De klinische relevantie van deze vaststelling is echter moeilijk te evalueren omdat de correlatie tussen klinische bescherming en antilichaamconcentraties niet gekend is.
Bescherming tegen persisterende infecties, CIN 2/3 laesies en adenocarcinoma in situ
Meerdere recente studies uitgevoerd sinds de introductie van de vaccins bevestigen dat vaccinatie met het quadrivalente [7], [8], [9] en bivalente [10], [11] vaccin leidt tot een daling van persisterende infecties, CIN 2/3 laesies en adenocarcinoma in situ bij meisjes en vrouwen die op het ogenblik van de vaccinatie nog niet geïnfecteerd waren met het type dat de laesie veroorzaakte.
Bescherming tegen condylomata en precancereuze anale laesies
Studies tonen eveneens een daling van genitale wratten (Condylomata acuminata) bij gevaccineerde vrouwen [12] en mannen [13]. Het quadrivalente vaccin biedt bij niet eerder geïnfecteerde mannen en vrouwen een hoge bescherming (bijna 100 %) tegen genitale wratten geliëerd aan de genotypes 6 en 11. Tegen genitale wratten door alle genotypes bedraagt de bescherming ± 83 %. Op basis van de huidige opvolging van 8 jaar, kan men besluiten dat de bescherming minstens 8 jaar duurt.
Volgens een gerandomiseerde studie bij homomannen van 16 tot 26 jaar daalt ook de frequentie van intra-epitheliale anale neoplasieën na vaccinatie [14].
In meerdere landen, waaronder Australië, Denemarken, Verenigde Staten en Zweden is het totale aantal genitale wratten, bij vrouwen en heteroseksuele mannen minder dan 30 jaar oud, gedaald na introductie van vaccinatie met het quadrivalente vaccin.
Het bivalente vaccin biedt eveneens een beperkte bescherming tegen genitale wratten (veroorzaakt door types 6 of 11), waarschijnlijk door kruisbescherming.
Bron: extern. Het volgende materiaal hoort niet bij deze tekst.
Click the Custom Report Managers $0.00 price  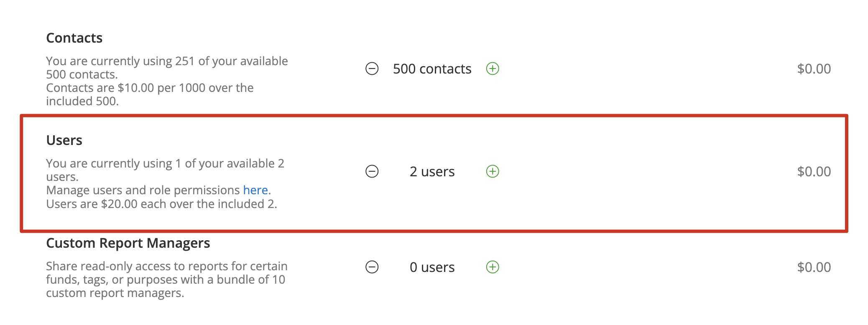[x=814, y=267]
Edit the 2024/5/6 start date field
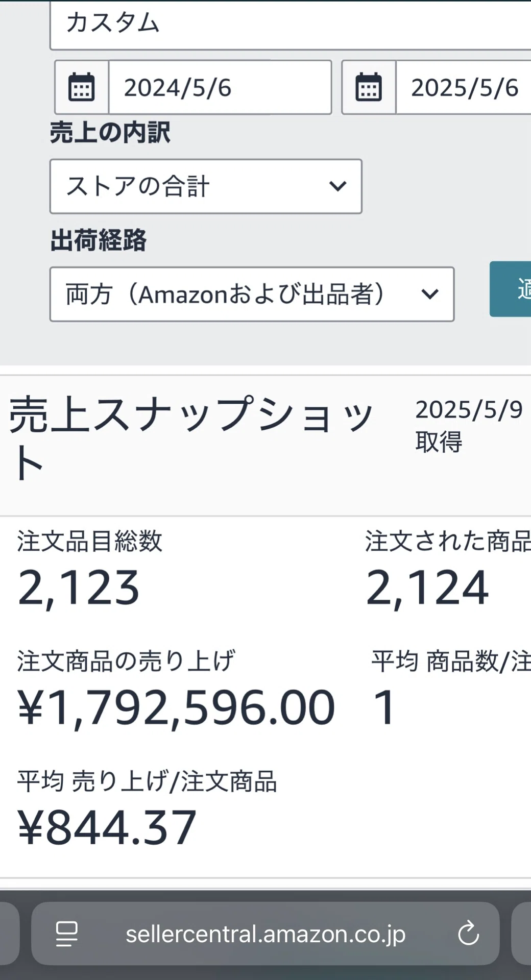The image size is (531, 980). pos(220,87)

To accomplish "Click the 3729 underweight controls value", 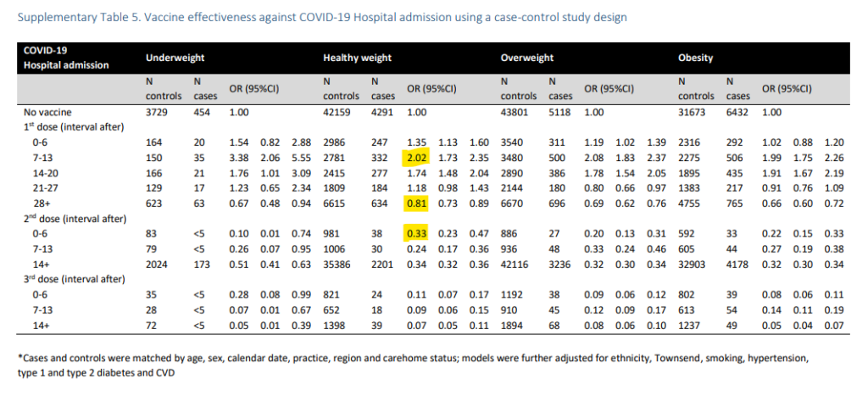I will (158, 111).
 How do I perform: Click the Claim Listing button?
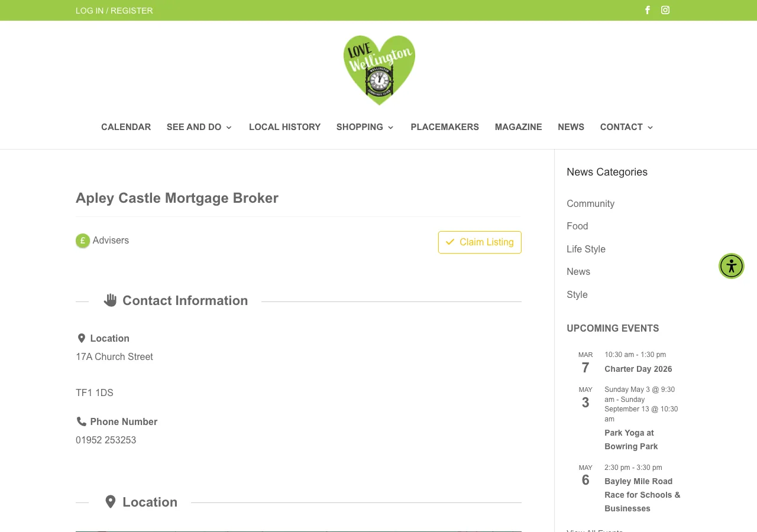coord(480,242)
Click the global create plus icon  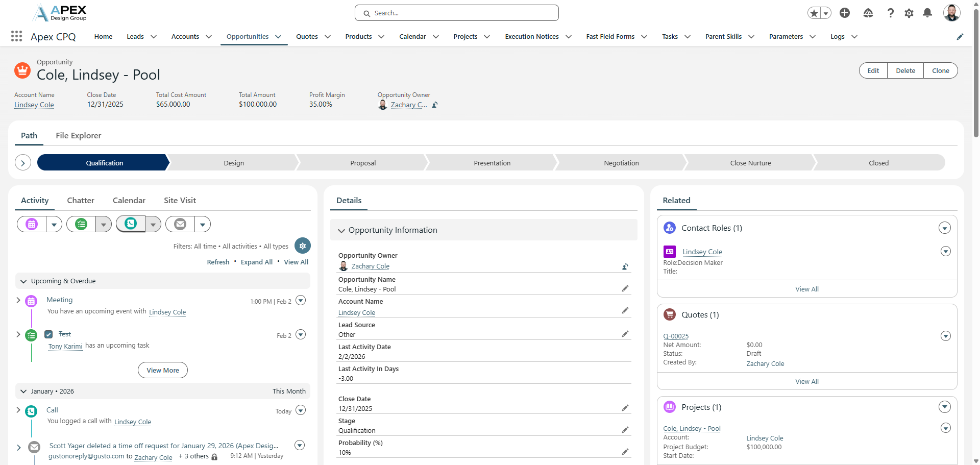[x=845, y=13]
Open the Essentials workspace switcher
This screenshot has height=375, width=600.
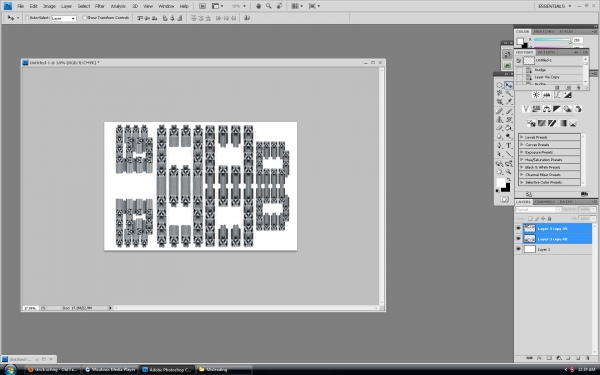point(554,6)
Deze bescherming is evenwel minder groot dan bij het quadrivalente vaccin [15].
Kruisbescherming
Het bivalente vaccin induceert de productie van neutraliserende antilichamen tegen de HPV-types 31, 33, 45 en 52 en een significante kruisbescherming tegen persisterende infecties (>6 maanden) en CIN2-laesies door HPV 31, 33 en 45. Het quadrivalente vaccin induceert de productie van antilichamen tegen de types 31, 33 en 52. De concentratie antilichamen ligt hoger bij het bivalente vaccin.
Daling van de prevalentie van vaccingerelateerde HPV-types
Een Amerikaanse studie [16] analyseerde cervicale uitstrijkjes van vrouwen tussen 20-29 jaar uit 2007, 2012 en 2013. Op deze stalen werd een HPV-genotypering uitgevoerd en de prevalenties van HPV-dragerschap over de verschillende jaren werd vergeleken.
In 2012-2013 was 31,9 % van de 4.181 vrouwen gestart met HPV-vaccinatie (quadrivalent vaccin). De prevalentie van HPV-types in het vaccin (6, 11, 16 en 18) daalde van 10,6 % in 2007 naar 6,2 % (p<0,001) in 2012-2013. Er was geen verhoging van de prevalentie van de andere hrHPV-types. De prevalentie van HPV-types aanwezig in het vaccin lag in 2012-2013 ook lager bij meisjes die voor de leeftijd van 19 waren gestart met vaccinatie, maar hoger ingeval van infectie met chlamydia of HIV.
Een gelijkaardige studie in Engeland [17] op 4.178 vulvo-vaginale stalen toonde bij meisjes van 16 tot 18 jaar een daling van 19,1 % naar 6,5 % van de prevalentie van HPV 16 en 18 na de introductie van het bivalente HPV-vaccin. De vaccinatiegraad werd geschat op 65 %.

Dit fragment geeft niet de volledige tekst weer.